## [Source material]

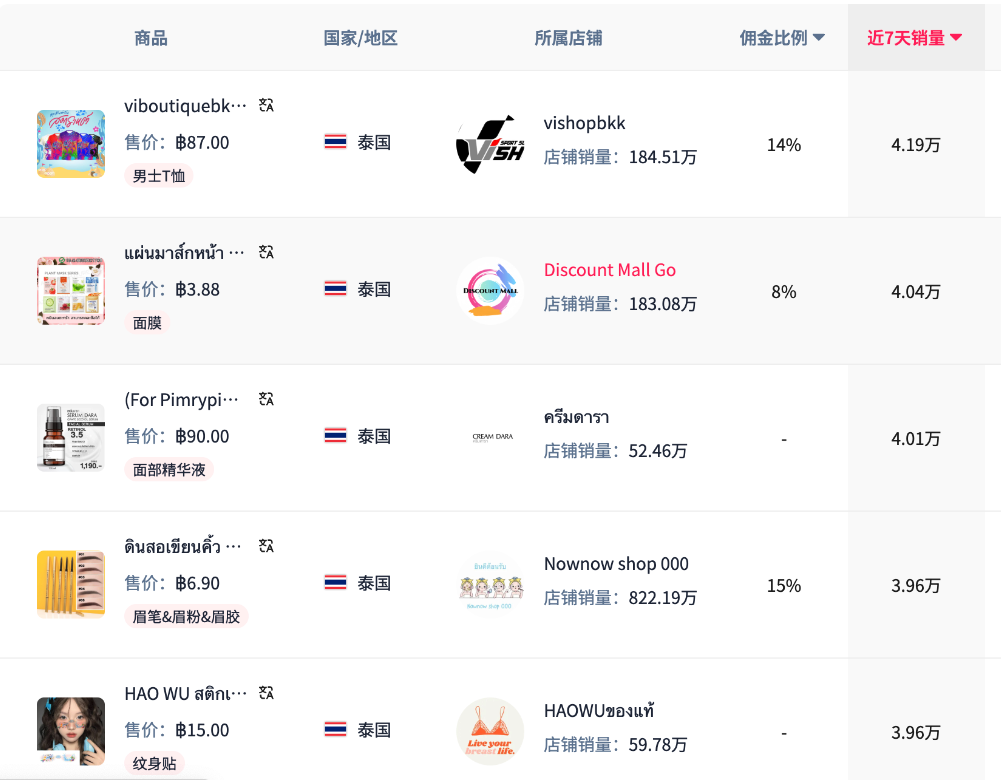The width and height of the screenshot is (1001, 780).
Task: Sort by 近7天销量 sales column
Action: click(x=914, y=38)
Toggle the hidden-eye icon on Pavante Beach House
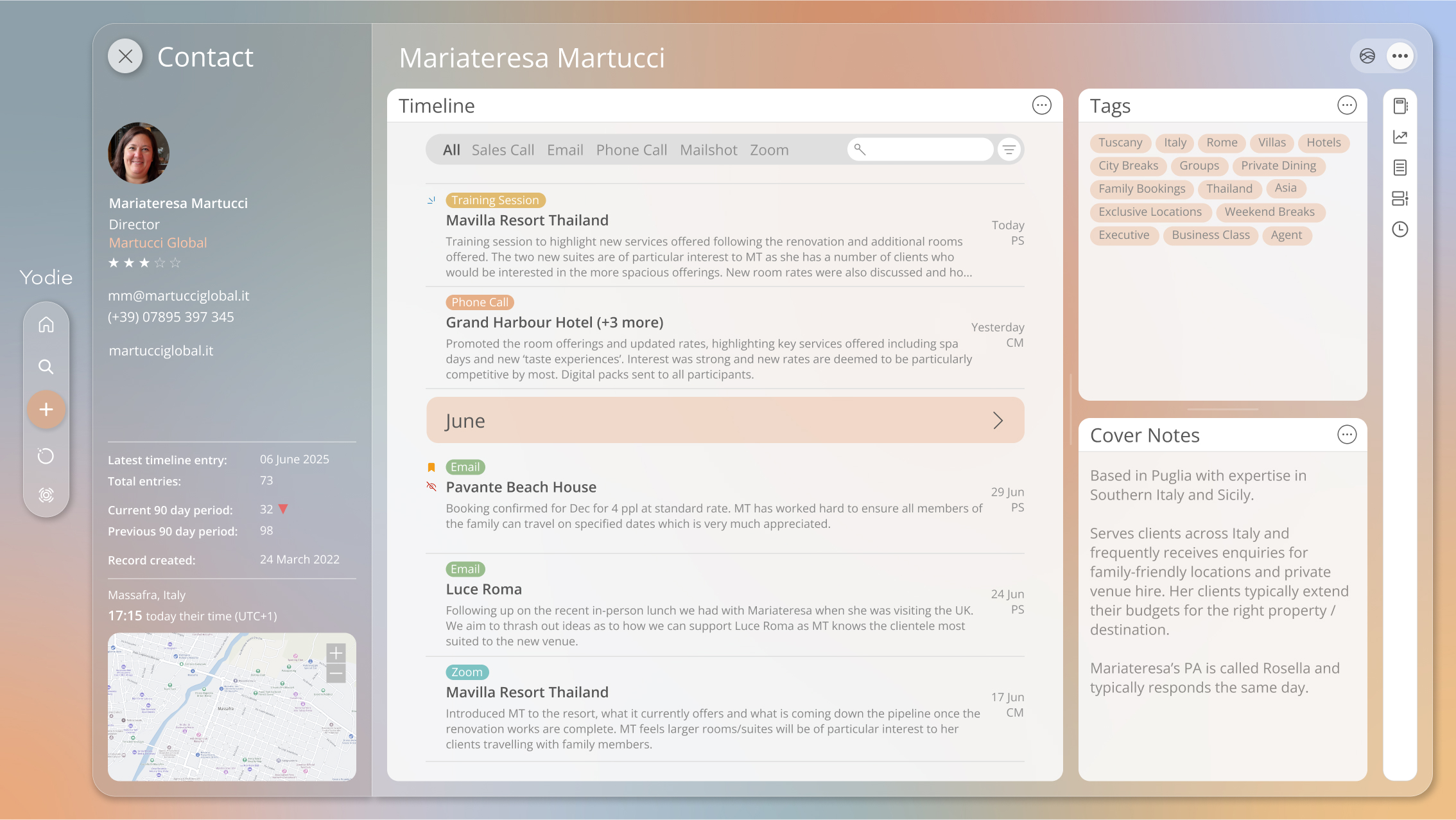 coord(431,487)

## [What the task requires]
Count the lines in the rows above that contain the string "icon", with case significant, and reply with only the number.

## [Solution for this problem]
1